クリントン陣営の内幕が露見して得をするのはトランプ氏だ。ポデスタ氏は、流出を受けた声明で「ロシアの仕業であることは明白。外国勢力によるこれほどの介入は、トランプを後押しする目的でしかあり得ない」と、トラ ンプ氏の繋がりを強く仄めかした。“犯罪”に絡む攻撃は、互いの“財団”にも及ぶ。トランプ氏は、ビル・クリントン元大統領が設立した慈善団体『クリントン財団』について、ヒラリー氏が国務長官在任中、中東の湾岸諸国政府や外国企業等、財団の大口献金者に便宜を図った疑いを指摘。

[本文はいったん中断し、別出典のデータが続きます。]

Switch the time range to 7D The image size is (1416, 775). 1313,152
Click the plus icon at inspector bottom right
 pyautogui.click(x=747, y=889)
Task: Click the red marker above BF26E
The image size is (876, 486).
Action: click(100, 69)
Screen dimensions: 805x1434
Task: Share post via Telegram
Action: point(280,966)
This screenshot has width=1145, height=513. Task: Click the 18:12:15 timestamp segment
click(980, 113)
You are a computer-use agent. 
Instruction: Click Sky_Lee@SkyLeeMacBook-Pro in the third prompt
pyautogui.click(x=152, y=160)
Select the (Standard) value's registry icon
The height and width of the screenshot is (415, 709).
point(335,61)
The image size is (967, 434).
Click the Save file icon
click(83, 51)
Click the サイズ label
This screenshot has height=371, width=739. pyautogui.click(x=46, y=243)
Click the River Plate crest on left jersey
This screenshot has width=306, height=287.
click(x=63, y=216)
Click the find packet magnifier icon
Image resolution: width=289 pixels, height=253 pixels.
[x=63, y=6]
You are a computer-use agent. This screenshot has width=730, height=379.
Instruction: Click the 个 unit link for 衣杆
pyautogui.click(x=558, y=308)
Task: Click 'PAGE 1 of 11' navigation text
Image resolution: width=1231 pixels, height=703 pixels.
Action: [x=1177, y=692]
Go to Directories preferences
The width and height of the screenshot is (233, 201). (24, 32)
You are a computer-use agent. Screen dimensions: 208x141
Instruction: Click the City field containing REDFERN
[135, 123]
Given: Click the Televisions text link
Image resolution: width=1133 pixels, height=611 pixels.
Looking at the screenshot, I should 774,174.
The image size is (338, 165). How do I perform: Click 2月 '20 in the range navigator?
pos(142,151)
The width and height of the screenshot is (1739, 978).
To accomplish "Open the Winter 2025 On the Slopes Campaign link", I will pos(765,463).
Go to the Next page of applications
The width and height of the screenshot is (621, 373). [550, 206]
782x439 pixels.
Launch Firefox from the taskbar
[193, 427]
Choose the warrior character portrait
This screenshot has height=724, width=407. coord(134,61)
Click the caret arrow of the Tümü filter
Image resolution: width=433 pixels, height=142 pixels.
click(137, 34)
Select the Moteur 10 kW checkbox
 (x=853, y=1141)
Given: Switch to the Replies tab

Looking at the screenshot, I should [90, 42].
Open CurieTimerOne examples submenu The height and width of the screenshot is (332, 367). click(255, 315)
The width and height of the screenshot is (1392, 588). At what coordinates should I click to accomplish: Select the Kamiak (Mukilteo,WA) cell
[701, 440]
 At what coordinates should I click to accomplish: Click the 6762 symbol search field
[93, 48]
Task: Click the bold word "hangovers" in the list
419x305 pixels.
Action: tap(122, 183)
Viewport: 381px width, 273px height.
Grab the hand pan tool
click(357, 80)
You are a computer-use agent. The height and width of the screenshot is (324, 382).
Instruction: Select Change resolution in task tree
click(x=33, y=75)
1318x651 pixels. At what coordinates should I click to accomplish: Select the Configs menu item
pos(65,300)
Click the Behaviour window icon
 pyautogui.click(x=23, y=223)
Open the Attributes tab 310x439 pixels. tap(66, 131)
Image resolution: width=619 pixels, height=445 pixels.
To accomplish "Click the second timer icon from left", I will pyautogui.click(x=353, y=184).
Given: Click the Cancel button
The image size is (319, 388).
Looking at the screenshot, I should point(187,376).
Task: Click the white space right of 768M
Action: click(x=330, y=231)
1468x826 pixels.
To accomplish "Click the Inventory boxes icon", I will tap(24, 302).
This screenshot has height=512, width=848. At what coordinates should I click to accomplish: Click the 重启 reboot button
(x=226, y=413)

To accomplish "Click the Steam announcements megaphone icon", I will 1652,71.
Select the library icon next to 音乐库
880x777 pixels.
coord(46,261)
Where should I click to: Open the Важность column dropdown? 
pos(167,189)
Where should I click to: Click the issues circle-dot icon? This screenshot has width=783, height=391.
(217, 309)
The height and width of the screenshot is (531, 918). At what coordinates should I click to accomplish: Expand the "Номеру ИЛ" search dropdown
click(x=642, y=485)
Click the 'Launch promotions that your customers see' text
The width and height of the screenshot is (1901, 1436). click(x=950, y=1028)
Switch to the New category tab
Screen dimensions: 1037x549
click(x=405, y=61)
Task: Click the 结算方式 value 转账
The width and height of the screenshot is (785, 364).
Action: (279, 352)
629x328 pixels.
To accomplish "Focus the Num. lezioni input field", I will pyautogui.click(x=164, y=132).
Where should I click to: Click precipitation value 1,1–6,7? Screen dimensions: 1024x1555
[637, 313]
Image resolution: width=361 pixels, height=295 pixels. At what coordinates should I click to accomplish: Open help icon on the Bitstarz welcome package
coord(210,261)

「特別検察官に捜査させる」と宣言した。一方、トランプ氏の不動産セミナー『トランプ大学』の詐欺疑惑で2013年、慈善団体『トランプ財団』がフロリダ州司法長官に2万5000ドル(約260万円)を獣金し、捜査が見送られていたことが今夏、明らかになった。「違法献金による捜査逃れだ」とクリントン陣営は指摘し、ニューヨーク州司法長官が捜査に乗り出す事態となっている。またトランプ氏は、過去40年間の歴代大統領選候補が慣例的に行ってきた確定申告書の公開も拒んでいる。応酬は既に、これまでの2大政党による選挙戦の枠を超え、互いへの憎しみさえ感じさせる。『ギャラップ』が先月、トランプ、クリントン両氏の支持者に支持の理由を聞いたところ、双方とも3割近くを占めて最多だったのは、「相手候補に入れたくない」だった。トランプ氏は、白人労働者層を中心とした人種や宗教、所得水準や学歴の違いに絡む不満を煽り、“トランプ現象”を巻き起こした。剥き出しの敵意を向けられたエスタブリッシュメント(既存支配層)を代表するクリントン陣営も激しくやり返し、アメリカ社会の分断を益々深めている。異次元とも言える低レベルの今回の選挙戦は、異なる社会集団を隔てる埋め難い溝を更に広げる結果となっている。その禍根は今後、新政権に持ち越される。

               ◇

アメリカ総局 三井誠・尾関航也・黒見周平が担当しました。